[Items listed in a dataset]
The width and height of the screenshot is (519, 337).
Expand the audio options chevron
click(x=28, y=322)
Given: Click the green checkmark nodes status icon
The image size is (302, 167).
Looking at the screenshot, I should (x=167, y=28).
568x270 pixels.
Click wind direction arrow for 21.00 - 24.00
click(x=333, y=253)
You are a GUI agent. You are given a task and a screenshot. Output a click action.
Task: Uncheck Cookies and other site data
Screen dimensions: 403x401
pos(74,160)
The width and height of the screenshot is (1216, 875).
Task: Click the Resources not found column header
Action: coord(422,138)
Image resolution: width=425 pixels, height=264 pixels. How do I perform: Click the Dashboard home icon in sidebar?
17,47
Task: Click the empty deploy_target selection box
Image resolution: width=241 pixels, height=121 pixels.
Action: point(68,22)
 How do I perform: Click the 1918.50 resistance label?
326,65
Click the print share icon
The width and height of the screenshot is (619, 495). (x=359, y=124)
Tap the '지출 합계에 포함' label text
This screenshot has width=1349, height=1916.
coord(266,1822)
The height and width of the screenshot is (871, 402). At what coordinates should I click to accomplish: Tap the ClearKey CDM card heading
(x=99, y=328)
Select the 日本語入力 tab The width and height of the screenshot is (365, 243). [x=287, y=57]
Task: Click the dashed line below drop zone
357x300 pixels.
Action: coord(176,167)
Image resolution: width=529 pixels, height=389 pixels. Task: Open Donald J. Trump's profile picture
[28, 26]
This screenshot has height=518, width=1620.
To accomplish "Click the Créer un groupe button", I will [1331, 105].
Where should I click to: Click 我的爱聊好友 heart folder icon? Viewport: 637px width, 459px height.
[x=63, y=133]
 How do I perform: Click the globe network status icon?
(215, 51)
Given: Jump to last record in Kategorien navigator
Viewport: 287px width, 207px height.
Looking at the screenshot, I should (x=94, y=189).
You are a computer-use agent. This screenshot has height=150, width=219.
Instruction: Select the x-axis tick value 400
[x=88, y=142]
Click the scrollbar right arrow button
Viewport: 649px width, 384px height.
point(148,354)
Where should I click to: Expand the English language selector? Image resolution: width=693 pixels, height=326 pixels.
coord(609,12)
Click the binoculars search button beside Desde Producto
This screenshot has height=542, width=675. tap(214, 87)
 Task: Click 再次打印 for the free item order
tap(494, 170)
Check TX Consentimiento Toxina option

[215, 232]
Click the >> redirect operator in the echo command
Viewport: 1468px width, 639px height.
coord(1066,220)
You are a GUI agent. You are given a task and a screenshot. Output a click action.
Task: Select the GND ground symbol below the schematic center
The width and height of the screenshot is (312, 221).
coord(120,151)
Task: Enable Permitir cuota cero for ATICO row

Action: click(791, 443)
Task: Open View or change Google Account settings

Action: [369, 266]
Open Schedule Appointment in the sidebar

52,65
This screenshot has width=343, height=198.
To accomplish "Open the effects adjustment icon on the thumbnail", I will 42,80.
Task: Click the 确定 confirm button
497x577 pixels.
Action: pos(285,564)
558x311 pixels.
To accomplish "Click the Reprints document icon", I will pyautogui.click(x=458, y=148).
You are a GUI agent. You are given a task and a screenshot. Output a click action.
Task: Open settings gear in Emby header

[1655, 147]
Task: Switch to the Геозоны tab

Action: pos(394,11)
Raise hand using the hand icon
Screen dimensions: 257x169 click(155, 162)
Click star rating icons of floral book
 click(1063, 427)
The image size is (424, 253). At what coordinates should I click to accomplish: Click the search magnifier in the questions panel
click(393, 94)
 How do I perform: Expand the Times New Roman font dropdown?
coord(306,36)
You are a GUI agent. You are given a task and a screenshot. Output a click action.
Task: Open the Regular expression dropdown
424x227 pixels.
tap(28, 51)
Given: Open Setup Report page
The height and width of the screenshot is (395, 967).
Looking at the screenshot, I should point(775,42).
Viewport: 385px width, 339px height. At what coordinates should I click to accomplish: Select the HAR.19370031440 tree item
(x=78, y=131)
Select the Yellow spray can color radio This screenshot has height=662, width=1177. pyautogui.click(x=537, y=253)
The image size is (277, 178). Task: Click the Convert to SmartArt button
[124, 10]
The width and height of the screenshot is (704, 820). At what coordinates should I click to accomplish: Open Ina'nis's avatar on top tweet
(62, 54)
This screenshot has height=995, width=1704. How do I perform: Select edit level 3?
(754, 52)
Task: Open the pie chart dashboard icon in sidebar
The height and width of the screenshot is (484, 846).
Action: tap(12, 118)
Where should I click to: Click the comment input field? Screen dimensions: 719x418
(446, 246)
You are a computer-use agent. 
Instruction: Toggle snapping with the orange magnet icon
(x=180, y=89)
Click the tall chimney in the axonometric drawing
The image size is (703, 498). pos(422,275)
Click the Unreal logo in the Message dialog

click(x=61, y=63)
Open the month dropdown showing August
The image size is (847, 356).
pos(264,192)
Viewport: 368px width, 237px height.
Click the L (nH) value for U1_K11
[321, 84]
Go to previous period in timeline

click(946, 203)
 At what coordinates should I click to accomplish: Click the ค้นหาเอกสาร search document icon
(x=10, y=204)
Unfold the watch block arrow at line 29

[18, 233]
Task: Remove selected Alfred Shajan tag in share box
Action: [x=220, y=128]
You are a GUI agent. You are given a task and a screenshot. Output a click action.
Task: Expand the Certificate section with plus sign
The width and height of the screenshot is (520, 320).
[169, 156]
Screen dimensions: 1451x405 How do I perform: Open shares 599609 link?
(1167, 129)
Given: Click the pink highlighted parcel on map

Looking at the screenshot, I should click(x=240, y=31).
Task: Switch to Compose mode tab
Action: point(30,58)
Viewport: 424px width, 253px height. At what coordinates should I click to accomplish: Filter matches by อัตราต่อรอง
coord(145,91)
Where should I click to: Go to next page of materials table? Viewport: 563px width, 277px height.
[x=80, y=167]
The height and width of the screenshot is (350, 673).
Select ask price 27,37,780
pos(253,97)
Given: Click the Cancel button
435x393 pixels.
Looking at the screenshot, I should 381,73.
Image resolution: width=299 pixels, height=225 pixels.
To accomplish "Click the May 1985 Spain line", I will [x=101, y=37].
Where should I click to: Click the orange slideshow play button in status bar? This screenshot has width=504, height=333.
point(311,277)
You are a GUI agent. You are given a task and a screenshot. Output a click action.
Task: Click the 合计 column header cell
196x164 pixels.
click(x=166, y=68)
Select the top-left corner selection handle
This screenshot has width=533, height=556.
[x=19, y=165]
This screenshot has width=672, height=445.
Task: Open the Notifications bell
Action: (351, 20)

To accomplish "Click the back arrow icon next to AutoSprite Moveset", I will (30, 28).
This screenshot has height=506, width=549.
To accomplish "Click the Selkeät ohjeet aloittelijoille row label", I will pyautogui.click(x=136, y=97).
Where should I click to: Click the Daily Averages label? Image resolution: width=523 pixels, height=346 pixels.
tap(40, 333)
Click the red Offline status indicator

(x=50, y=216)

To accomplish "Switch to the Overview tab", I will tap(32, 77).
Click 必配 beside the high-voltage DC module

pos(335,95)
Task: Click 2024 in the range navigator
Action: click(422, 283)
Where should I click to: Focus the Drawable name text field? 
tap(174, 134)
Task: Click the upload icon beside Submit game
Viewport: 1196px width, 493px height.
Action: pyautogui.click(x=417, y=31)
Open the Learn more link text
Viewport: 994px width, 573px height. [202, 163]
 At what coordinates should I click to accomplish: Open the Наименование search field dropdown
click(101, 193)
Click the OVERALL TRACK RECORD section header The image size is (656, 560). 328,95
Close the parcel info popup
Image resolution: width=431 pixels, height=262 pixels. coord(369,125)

_Exercise_
Please output every record exactly as it appears.

_Task answer_
The width and height of the screenshot is (519, 337).
Expand the audio options chevron
click(x=28, y=322)
Given: Click the green checkmark nodes status icon
The image size is (302, 167).
Looking at the screenshot, I should (x=167, y=28).
568x270 pixels.
Click wind direction arrow for 21.00 - 24.00
click(x=333, y=253)
You are a GUI agent. You are given a task and a screenshot. Output a click action.
Task: Uncheck Cookies and other site data
Screen dimensions: 403x401
pos(74,160)
The width and height of the screenshot is (1216, 875).
Task: Click the Resources not found column header
Action: coord(422,138)
Image resolution: width=425 pixels, height=264 pixels. How do I perform: Click the Dashboard home icon in sidebar?
17,47
Task: Click the empty deploy_target selection box
Image resolution: width=241 pixels, height=121 pixels.
Action: point(68,22)
 How do I perform: Click the 1918.50 resistance label?
326,65
Click the print share icon
The width and height of the screenshot is (619, 495). (x=359, y=124)
Tap the '지출 합계에 포함' label text
This screenshot has width=1349, height=1916.
coord(266,1822)
The height and width of the screenshot is (871, 402). At what coordinates should I click to accomplish: Tap the ClearKey CDM card heading
(x=99, y=328)
Select the 日本語入力 tab The width and height of the screenshot is (365, 243). [x=287, y=57]
Task: Click the dashed line below drop zone
357x300 pixels.
Action: coord(176,167)
Image resolution: width=529 pixels, height=389 pixels. Task: Open Donald J. Trump's profile picture
[28, 26]
This screenshot has height=518, width=1620.
To accomplish "Click the Créer un groupe button", I will [1331, 105].
Where should I click to: Click 我的爱聊好友 heart folder icon? Viewport: 637px width, 459px height.
[x=63, y=133]
 How do I perform: Click the globe network status icon?
(215, 51)
Given: Jump to last record in Kategorien navigator
Viewport: 287px width, 207px height.
Looking at the screenshot, I should (x=94, y=189).
You are a computer-use agent. This screenshot has height=150, width=219.
Instruction: Select the x-axis tick value 400
[x=88, y=142]
Click the scrollbar right arrow button
Viewport: 649px width, 384px height.
point(148,354)
Where should I click to: Expand the English language selector? Image resolution: width=693 pixels, height=326 pixels.
coord(609,12)
Click the binoculars search button beside Desde Producto
This screenshot has height=542, width=675. tap(214, 87)
 Task: Click 再次打印 for the free item order
tap(494, 170)
Check TX Consentimiento Toxina option

[215, 232]
Click the >> redirect operator in the echo command
Viewport: 1468px width, 639px height.
coord(1066,220)
You are a GUI agent. You are given a task and a screenshot. Output a click action.
Task: Select the GND ground symbol below the schematic center
The width and height of the screenshot is (312, 221).
coord(120,151)
Task: Enable Permitir cuota cero for ATICO row

Action: click(791, 443)
Task: Open View or change Google Account settings

Action: [369, 266]
Open Schedule Appointment in the sidebar

52,65
This screenshot has width=343, height=198.
To accomplish "Open the effects adjustment icon on the thumbnail", I will 42,80.
Task: Click the 确定 confirm button
497x577 pixels.
Action: pos(285,564)
558x311 pixels.
To accomplish "Click the Reprints document icon", I will pyautogui.click(x=458, y=148).
You are a GUI agent. You are given a task and a screenshot. Output a click action.
Task: Open settings gear in Emby header

[1655, 147]
Task: Switch to the Геозоны tab

Action: pos(394,11)
Raise hand using the hand icon
Screen dimensions: 257x169 click(155, 162)
Click star rating icons of floral book
 click(1063, 427)
The image size is (424, 253). At what coordinates should I click to accomplish: Click the search magnifier in the questions panel
click(393, 94)
 How do I perform: Expand the Times New Roman font dropdown?
coord(306,36)
You are a GUI agent. You are given a task and a screenshot. Output a click action.
Task: Open the Regular expression dropdown
424x227 pixels.
tap(28, 51)
Given: Open Setup Report page
The height and width of the screenshot is (395, 967).
Looking at the screenshot, I should point(775,42).
Viewport: 385px width, 339px height. At what coordinates should I click to accomplish: Select the HAR.19370031440 tree item
(x=78, y=131)
Select the Yellow spray can color radio This screenshot has height=662, width=1177. pyautogui.click(x=537, y=253)
The image size is (277, 178). Task: Click the Convert to SmartArt button
[124, 10]
The width and height of the screenshot is (704, 820). At what coordinates should I click to accomplish: Open Ina'nis's avatar on top tweet
(62, 54)
This screenshot has height=995, width=1704. How do I perform: Select edit level 3?
(754, 52)
Task: Open the pie chart dashboard icon in sidebar
The height and width of the screenshot is (484, 846).
Action: tap(12, 118)
Where should I click to: Click the comment input field? Screen dimensions: 719x418
(446, 246)
You are a computer-use agent. 
Instruction: Toggle snapping with the orange magnet icon
(x=180, y=89)
Click the tall chimney in the axonometric drawing
The image size is (703, 498). pos(422,275)
Click the Unreal logo in the Message dialog

click(x=61, y=63)
Open the month dropdown showing August
The image size is (847, 356).
pos(264,192)
Viewport: 368px width, 237px height.
Click the L (nH) value for U1_K11
[321, 84]
Go to previous period in timeline

click(946, 203)
 At what coordinates should I click to accomplish: Click the ค้นหาเอกสาร search document icon
(x=10, y=204)
Unfold the watch block arrow at line 29

[18, 233]
Task: Remove selected Alfred Shajan tag in share box
Action: [x=220, y=128]
You are a GUI agent. You are given a task and a screenshot. Output a click action.
Task: Expand the Certificate section with plus sign
The width and height of the screenshot is (520, 320).
[169, 156]
Screen dimensions: 1451x405 How do I perform: Open shares 599609 link?
(1167, 129)
Given: Click the pink highlighted parcel on map

Looking at the screenshot, I should click(x=240, y=31).
Task: Switch to Compose mode tab
Action: point(30,58)
Viewport: 424px width, 253px height. At what coordinates should I click to accomplish: Filter matches by อัตราต่อรอง
coord(145,91)
Where should I click to: Go to next page of materials table? Viewport: 563px width, 277px height.
[x=80, y=167]
The height and width of the screenshot is (350, 673).
Select ask price 27,37,780
pos(253,97)
Given: Click the Cancel button
435x393 pixels.
Looking at the screenshot, I should 381,73.
Image resolution: width=299 pixels, height=225 pixels.
To accomplish "Click the May 1985 Spain line", I will [x=101, y=37].
Where should I click to: Click the orange slideshow play button in status bar? This screenshot has width=504, height=333.
point(311,277)
You are a GUI agent. You are given a task and a screenshot. Output a click action.
Task: Click the 合计 column header cell
196x164 pixels.
click(x=166, y=68)
Select the top-left corner selection handle
This screenshot has width=533, height=556.
[x=19, y=165]
This screenshot has width=672, height=445.
Task: Open the Notifications bell
Action: (351, 20)

To accomplish "Click the back arrow icon next to AutoSprite Moveset", I will (30, 28).
This screenshot has height=506, width=549.
To accomplish "Click the Selkeät ohjeet aloittelijoille row label", I will pyautogui.click(x=136, y=97).
Where should I click to: Click the Daily Averages label? Image resolution: width=523 pixels, height=346 pixels.
tap(40, 333)
Click the red Offline status indicator

(x=50, y=216)

To accomplish "Switch to the Overview tab", I will tap(32, 77).
Click 必配 beside the high-voltage DC module

pos(335,95)
Task: Click 2024 in the range navigator
Action: click(422, 283)
Where should I click to: Focus the Drawable name text field? 
tap(174, 134)
Task: Click the upload icon beside Submit game
Viewport: 1196px width, 493px height.
Action: pyautogui.click(x=417, y=31)
Open the Learn more link text
Viewport: 994px width, 573px height. [202, 163]
 At what coordinates should I click to accomplish: Open the Наименование search field dropdown
click(101, 193)
Click the OVERALL TRACK RECORD section header The image size is (656, 560). 328,95
Close the parcel info popup
Image resolution: width=431 pixels, height=262 pixels. coord(369,125)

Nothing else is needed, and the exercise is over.